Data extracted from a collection
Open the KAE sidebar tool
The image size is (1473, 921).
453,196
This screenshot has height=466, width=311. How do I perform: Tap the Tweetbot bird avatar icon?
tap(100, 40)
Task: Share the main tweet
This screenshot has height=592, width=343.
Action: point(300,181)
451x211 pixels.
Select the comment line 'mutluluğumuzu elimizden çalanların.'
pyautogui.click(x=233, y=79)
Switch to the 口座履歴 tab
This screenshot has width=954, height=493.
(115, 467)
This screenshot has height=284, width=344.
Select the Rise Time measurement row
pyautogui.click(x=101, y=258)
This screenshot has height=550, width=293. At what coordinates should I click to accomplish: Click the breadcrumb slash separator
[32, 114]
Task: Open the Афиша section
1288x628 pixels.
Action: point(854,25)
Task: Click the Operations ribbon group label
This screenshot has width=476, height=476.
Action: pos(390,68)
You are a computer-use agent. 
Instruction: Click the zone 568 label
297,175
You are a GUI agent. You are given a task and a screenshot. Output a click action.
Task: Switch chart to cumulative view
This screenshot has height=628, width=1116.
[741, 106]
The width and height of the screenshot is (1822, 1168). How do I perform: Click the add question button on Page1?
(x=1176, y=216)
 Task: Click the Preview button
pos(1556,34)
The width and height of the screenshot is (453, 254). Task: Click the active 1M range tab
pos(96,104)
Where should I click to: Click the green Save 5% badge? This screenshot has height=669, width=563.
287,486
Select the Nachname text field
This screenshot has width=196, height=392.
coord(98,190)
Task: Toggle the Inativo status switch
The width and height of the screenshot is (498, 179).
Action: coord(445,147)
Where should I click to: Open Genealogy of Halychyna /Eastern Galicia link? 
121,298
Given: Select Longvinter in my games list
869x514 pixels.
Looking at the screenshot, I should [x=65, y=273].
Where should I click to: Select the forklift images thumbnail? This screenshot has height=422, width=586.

- [WHAT THE TASK ASKS]: Pick out every line in the items above that contains the string "should", treating uppercase and lowercase as different.

- [ANSWER BELOW]:
This screenshot has height=550, width=293. At what coordinates should I click to accomplish: Click the breadcrumb slash separator
Where should I click to: Click the green Save 5% badge? This screenshot has height=669, width=563.
Where should I click to: Open Genealogy of Halychyna /Eastern Galicia link? 
Looking at the screenshot, I should [x=65, y=273].
Where should I click to: Select the forklift images thumbnail? This screenshot has height=422, width=586.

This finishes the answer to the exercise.